— start —
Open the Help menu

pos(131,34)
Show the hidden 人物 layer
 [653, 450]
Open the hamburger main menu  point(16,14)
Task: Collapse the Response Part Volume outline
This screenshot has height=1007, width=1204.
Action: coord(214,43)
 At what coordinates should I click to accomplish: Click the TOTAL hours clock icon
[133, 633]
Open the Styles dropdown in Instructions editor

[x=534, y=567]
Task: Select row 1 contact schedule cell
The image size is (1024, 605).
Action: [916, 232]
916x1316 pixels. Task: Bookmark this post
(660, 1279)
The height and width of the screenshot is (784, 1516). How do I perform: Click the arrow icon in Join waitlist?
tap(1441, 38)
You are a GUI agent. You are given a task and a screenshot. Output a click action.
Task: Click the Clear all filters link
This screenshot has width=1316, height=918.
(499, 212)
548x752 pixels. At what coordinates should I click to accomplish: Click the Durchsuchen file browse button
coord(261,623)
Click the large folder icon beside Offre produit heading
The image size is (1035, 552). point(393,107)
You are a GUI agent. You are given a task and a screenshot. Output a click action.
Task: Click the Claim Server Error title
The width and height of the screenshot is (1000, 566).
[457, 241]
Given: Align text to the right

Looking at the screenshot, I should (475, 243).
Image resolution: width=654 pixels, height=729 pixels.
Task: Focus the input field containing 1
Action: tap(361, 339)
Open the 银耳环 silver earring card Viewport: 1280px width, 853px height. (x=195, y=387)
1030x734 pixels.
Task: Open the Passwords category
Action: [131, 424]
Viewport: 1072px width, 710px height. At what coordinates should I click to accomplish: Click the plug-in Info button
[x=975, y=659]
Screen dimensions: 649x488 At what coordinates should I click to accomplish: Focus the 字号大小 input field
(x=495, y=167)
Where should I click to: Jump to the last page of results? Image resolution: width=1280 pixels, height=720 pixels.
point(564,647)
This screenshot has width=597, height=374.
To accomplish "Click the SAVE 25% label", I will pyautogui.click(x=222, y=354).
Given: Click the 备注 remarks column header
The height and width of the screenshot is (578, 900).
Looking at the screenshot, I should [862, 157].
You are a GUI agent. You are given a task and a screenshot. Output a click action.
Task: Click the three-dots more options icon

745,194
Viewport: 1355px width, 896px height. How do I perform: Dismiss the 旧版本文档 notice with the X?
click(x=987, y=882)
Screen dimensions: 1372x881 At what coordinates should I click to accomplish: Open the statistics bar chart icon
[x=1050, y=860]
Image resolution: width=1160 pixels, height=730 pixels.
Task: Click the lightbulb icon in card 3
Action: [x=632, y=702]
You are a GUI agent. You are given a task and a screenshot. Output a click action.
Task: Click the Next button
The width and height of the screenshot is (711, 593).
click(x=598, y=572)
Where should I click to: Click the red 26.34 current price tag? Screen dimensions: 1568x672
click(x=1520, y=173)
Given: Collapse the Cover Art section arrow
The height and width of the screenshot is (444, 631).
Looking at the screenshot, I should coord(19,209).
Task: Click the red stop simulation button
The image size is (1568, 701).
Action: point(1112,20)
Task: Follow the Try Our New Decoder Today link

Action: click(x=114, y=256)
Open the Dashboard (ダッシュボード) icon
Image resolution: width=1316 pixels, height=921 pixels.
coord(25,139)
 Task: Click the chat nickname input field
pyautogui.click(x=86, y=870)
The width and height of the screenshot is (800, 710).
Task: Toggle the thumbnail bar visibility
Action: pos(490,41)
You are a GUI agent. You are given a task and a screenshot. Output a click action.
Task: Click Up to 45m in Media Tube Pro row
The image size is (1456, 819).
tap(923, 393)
— end —
- [Work to do] Which lines above contain the word "Viewport"? Return each of them in full.

- [Solution]
Open the 银耳环 silver earring card Viewport: 1280px width, 853px height. (x=195, y=387)
Viewport: 1072px width, 710px height. At what coordinates should I click to accomplish: Click the plug-in Info button
Viewport: 1355px width, 896px height. How do I perform: Dismiss the 旧版本文档 notice with the X?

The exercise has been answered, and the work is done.